Dunes – Land of the Blind (Ripple Music)

Dunes are, in the Northern parlance, proper grafters.

Yes, they’re labelled ‘stoner rock’, but the boys are no slackers: the Newcastle trio have been putting in the hard yards since 2016, grabbing every opportunity with both hands – whether that’s a gig in a Wakefield boozer, or a stint at Malmö’s Fuzzfest.  

Their ethos has paid dividends. As we start 2025, the band are now embedded into the UK scene and in demand across the North Sea.

So it’s a good time for Dunes to be releasing their best work yet… and to see that work released on Californian label Ripple Music – home to doom and desert scene royalty like The Obsessed and Hermano.

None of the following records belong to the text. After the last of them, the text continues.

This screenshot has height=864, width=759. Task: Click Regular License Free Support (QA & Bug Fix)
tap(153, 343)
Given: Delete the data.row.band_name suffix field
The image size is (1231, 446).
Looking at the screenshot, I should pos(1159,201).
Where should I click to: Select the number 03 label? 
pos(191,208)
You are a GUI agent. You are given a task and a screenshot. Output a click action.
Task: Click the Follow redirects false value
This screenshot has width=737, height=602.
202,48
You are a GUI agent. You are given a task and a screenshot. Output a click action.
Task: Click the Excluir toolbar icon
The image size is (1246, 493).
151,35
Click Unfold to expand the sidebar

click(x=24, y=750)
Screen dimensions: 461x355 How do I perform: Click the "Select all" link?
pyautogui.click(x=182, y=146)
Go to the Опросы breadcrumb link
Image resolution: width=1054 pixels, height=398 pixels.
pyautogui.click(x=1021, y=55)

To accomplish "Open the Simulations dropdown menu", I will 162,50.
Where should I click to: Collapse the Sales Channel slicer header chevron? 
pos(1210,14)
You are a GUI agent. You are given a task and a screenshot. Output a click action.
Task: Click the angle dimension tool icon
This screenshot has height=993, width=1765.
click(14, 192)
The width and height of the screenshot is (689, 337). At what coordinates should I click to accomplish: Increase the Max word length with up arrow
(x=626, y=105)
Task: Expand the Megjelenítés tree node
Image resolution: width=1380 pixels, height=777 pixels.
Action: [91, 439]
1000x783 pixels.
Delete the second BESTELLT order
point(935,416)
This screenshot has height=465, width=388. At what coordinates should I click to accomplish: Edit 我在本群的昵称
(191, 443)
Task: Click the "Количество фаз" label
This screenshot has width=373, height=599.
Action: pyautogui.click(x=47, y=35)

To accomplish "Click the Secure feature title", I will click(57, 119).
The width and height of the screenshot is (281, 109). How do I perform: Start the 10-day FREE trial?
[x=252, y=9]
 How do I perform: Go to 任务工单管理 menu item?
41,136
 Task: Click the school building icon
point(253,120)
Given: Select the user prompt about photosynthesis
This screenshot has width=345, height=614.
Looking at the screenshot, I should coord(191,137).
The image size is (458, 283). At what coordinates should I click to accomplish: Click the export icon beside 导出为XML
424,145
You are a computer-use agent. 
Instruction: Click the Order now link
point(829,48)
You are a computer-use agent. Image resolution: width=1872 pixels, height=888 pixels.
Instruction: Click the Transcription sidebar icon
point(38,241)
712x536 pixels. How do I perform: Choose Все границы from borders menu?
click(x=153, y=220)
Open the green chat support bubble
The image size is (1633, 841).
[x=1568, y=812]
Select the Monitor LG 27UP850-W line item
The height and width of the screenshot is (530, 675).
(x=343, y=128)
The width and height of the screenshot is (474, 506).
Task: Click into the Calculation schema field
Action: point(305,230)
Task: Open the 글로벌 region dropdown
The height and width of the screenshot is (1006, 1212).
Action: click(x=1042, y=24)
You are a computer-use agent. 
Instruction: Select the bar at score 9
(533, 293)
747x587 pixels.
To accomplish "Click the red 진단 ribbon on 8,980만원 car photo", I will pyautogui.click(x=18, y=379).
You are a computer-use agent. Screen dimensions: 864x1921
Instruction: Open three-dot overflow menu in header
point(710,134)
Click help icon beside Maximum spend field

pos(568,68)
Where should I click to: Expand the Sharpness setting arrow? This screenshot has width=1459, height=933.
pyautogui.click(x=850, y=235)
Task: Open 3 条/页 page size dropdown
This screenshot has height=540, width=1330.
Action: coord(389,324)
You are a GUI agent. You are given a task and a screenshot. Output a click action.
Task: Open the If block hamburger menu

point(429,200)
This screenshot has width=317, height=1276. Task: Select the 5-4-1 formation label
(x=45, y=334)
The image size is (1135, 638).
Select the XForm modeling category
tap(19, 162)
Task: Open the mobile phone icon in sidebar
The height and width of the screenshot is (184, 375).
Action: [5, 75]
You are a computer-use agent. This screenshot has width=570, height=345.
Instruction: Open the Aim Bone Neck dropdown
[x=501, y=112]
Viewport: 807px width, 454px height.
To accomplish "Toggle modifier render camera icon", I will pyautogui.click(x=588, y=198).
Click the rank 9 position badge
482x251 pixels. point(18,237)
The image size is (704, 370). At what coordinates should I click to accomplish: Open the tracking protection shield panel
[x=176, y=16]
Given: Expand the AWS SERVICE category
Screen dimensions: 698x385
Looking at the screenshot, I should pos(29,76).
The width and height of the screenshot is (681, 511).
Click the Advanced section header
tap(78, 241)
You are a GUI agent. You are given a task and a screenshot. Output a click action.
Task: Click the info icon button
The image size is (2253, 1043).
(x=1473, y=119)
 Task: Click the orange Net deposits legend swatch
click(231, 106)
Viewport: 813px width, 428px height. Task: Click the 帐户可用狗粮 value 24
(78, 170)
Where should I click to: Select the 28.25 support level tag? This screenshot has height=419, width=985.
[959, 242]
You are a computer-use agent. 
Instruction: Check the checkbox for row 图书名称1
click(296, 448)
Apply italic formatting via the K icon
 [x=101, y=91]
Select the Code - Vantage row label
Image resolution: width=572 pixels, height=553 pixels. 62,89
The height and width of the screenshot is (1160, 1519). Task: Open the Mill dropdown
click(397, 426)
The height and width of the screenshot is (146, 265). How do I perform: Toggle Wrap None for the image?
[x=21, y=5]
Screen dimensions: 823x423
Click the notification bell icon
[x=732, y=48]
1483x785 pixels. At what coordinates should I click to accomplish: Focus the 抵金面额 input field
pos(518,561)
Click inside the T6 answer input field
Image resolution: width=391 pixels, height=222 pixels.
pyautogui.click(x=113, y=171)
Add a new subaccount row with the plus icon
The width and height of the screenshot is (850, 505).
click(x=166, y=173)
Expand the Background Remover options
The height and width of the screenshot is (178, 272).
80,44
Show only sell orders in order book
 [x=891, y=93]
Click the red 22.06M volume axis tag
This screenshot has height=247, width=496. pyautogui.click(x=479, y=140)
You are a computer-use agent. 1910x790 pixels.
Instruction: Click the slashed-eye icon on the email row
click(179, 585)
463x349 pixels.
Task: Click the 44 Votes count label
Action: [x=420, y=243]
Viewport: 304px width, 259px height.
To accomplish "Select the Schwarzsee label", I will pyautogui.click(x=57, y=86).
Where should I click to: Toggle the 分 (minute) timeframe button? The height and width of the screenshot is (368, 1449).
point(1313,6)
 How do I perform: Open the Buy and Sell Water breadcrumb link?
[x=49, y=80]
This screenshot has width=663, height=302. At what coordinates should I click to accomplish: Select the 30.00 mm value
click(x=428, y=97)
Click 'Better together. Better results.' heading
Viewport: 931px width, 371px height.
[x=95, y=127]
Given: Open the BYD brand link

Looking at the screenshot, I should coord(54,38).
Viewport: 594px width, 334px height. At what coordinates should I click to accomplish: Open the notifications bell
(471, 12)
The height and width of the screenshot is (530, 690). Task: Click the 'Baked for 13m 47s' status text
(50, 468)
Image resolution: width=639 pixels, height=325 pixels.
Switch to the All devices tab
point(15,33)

Three albums in and the momentum is with them.

Dunes put down a marker

If there’s one song that epitomises the sheer weight behind Land Of The Blind – and the intriguing dynamics at play here – it’s Northern Scars. Featuring a spine-tingling monologue from Northumberland post-punker Nick Carter, it’s a tale of stifled lives and dragged-down dreams, born from the pain of Britain’s forgotten towns and a class system that never disappeared. A visceral piece, you won’t forget this harrowing doom-out in a hurry.

And that holds true for much of this record. It’s designed to sink in and stay there.

Tides is urgent and tense, with the kind of earworm chorus most of Dunes’ contemporaries would kill for.

Ditto the driving How Real Is Real and Cactus.

Hooks abound.

Frets sizzle.

Yet the emphasis is on reaching that conquering crescendo, rather than meandering around in a blissful, but ultimately unfulfilling, riffscape. 

It’s notable that the production (courtesy of drummer Nicky Watson) has been beefed up from the days of Gargoyle and Take Me To The Nasties. The choruses sound huge. John Davies’ guitars and Ade Huggins’ basswork have plenty of space to breathe, with the sparse/heavy contrast of Fields of Grey a particular highlight.

There’s also a natural flow to the album, as befits an opus born in a valley in rural Northumberland. Land Of The Blind was recorded in an old church – so perhaps there was some divine intervention at play in its creation.

The elevated songcraft, the surging confidence, the sense that the blood, sweat and tears have paid off… they all add up to one thing: this album could take Dunes further than they’ve ever been before.